- Task goal: Only one span of the listing below should come back. It runs from the line with "Screenshot is 277x2576." through the line with "記事 (90, 38)", and each of its lines must be reproduced exactly.

- Exercise materials:
◆ ◆ ◆ ◆ ◆

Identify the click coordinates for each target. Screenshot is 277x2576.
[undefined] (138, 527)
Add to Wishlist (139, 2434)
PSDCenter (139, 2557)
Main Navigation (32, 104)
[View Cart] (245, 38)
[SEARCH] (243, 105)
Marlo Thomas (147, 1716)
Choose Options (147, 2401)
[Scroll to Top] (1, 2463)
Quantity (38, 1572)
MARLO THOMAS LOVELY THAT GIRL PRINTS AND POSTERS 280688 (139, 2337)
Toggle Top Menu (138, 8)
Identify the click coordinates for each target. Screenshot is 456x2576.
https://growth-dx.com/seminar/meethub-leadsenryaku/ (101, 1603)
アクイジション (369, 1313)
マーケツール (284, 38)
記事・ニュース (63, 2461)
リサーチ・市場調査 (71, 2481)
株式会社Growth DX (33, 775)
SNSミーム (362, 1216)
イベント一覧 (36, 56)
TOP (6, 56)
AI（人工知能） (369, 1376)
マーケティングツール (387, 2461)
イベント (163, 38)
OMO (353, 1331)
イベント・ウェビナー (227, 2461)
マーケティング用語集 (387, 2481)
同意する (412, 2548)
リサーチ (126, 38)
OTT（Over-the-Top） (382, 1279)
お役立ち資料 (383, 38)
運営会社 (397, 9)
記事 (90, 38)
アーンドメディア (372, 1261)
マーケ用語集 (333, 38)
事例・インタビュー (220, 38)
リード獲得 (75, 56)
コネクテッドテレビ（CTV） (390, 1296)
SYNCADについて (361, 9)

◆ ◆ ◆ ◆ ◆

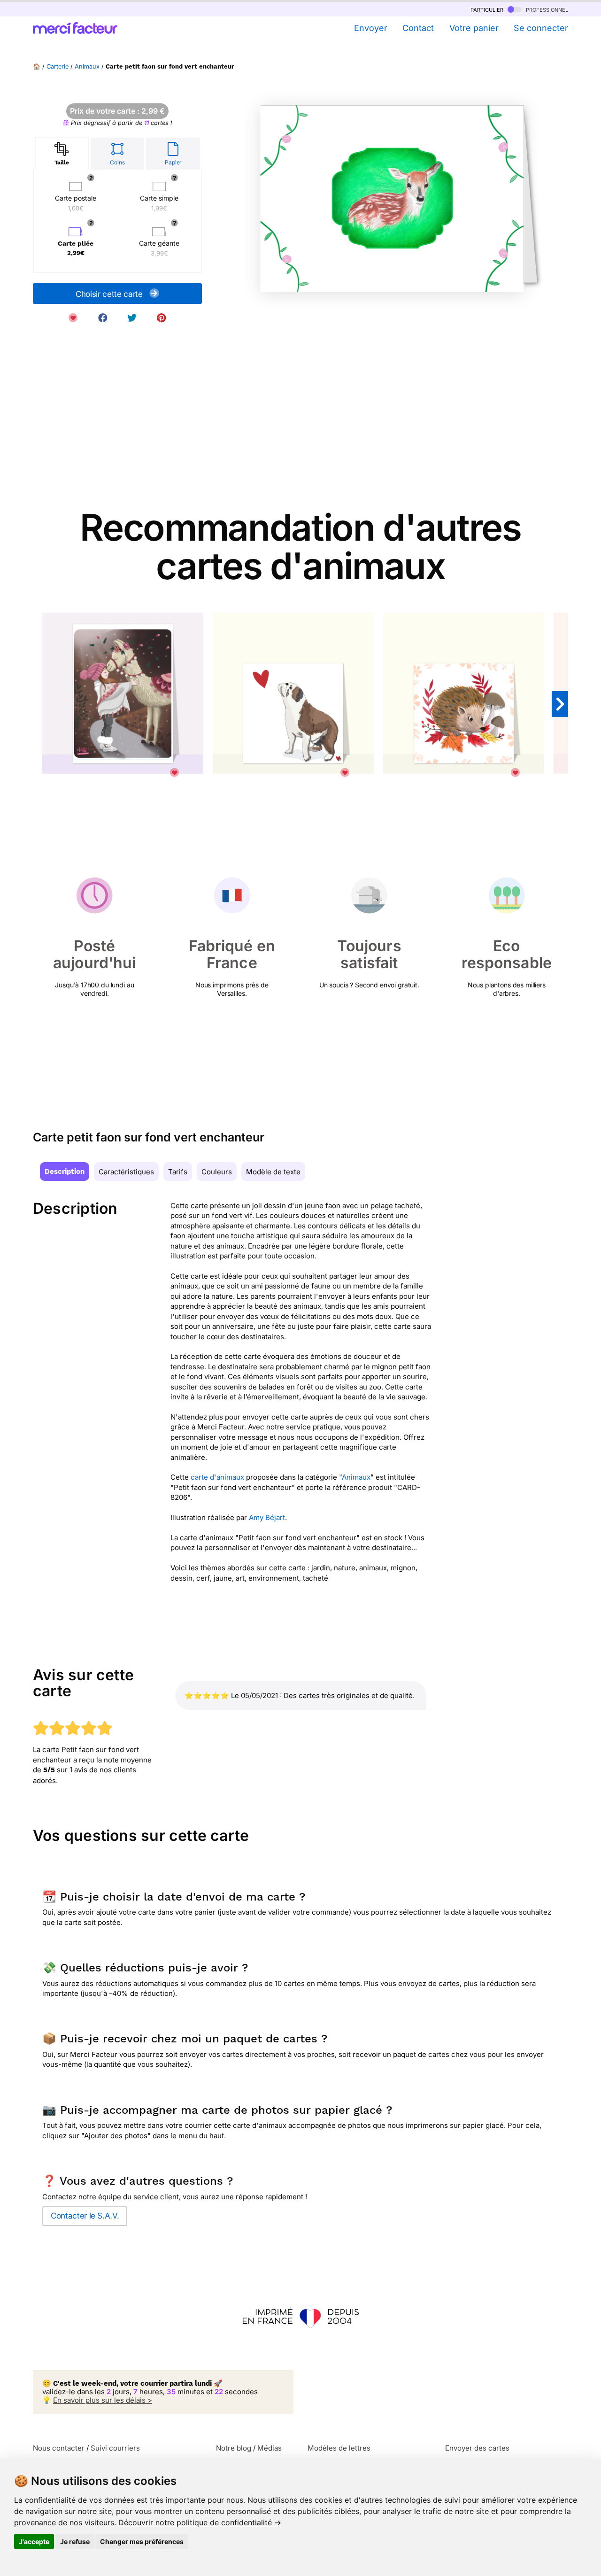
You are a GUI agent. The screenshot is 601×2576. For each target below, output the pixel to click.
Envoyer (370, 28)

◆ ◆ ◆ ◆ ◆

- Answer to this problem:
Identify the click coordinates for each target. Screenshot is 277x2576.
[undefined] (138, 527)
Add to Wishlist (139, 2434)
PSDCenter (139, 2557)
Main Navigation (32, 104)
[View Cart] (245, 38)
[SEARCH] (243, 105)
Marlo Thomas (147, 1716)
Choose Options (147, 2401)
[Scroll to Top] (1, 2463)
Quantity (38, 1572)
MARLO THOMAS LOVELY THAT GIRL PRINTS AND POSTERS 280688 (139, 2337)
Toggle Top Menu (138, 8)
Identify the click coordinates for each target. Screenshot is 456x2576.
https://growth-dx.com/seminar/meethub-leadsenryaku/ (101, 1603)
アクイジション (369, 1313)
マーケツール (284, 38)
記事・ニュース (63, 2461)
リサーチ・市場調査 (71, 2481)
株式会社Growth DX (33, 775)
SNSミーム (362, 1216)
イベント一覧 (36, 56)
TOP (6, 56)
AI（人工知能） (369, 1376)
マーケティングツール (387, 2461)
イベント (163, 38)
OMO (353, 1331)
イベント・ウェビナー (227, 2461)
マーケティング用語集 (387, 2481)
同意する (412, 2548)
リサーチ (126, 38)
OTT（Over-the-Top） (382, 1279)
お役立ち資料 (383, 38)
運営会社 (397, 9)
記事 (90, 38)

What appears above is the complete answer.